_THE PROBLEM_. Reproduce word for word the rows beginning with the line that contains "coordinates (645, 272)." and continuing through the last line of the rows.
MATERIALS PROVIDED START
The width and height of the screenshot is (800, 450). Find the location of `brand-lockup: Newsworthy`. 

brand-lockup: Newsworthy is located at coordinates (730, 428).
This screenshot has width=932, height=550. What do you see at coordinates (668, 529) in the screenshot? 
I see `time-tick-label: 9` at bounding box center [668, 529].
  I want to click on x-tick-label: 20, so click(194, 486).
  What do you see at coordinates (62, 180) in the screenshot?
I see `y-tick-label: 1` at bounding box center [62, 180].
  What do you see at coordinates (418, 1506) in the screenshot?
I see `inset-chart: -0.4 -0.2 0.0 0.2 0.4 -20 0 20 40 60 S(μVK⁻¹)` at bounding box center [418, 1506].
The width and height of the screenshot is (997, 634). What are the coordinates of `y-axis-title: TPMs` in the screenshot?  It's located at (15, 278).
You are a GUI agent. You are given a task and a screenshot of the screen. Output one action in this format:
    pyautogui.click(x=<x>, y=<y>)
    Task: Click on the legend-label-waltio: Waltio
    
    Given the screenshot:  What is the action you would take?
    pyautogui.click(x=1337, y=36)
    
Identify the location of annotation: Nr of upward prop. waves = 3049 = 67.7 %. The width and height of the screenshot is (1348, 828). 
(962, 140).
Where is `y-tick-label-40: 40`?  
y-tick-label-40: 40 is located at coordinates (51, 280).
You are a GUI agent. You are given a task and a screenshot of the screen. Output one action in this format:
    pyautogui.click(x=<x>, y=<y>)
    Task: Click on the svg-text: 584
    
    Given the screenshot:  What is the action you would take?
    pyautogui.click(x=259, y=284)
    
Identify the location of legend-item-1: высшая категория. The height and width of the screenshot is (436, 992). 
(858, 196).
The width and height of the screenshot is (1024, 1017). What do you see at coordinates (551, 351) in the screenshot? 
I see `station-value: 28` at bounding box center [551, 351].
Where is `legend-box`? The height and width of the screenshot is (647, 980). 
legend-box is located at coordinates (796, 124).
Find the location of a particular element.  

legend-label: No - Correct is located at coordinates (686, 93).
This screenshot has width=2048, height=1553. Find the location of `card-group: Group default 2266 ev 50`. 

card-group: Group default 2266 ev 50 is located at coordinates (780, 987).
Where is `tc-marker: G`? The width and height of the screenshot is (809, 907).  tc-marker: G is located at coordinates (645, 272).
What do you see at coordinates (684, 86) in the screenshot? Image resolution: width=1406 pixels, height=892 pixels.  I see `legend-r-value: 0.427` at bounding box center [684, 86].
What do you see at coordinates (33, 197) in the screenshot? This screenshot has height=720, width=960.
MATERIALS PROVIDED END
_YOUR RESPONSE_.
Where is `tc-marker: G`? The width and height of the screenshot is (809, 907).  tc-marker: G is located at coordinates (645, 272).
What do you see at coordinates (684, 86) in the screenshot? Image resolution: width=1406 pixels, height=892 pixels.  I see `legend-r-value: 0.427` at bounding box center [684, 86].
What do you see at coordinates (33, 197) in the screenshot? This screenshot has height=720, width=960.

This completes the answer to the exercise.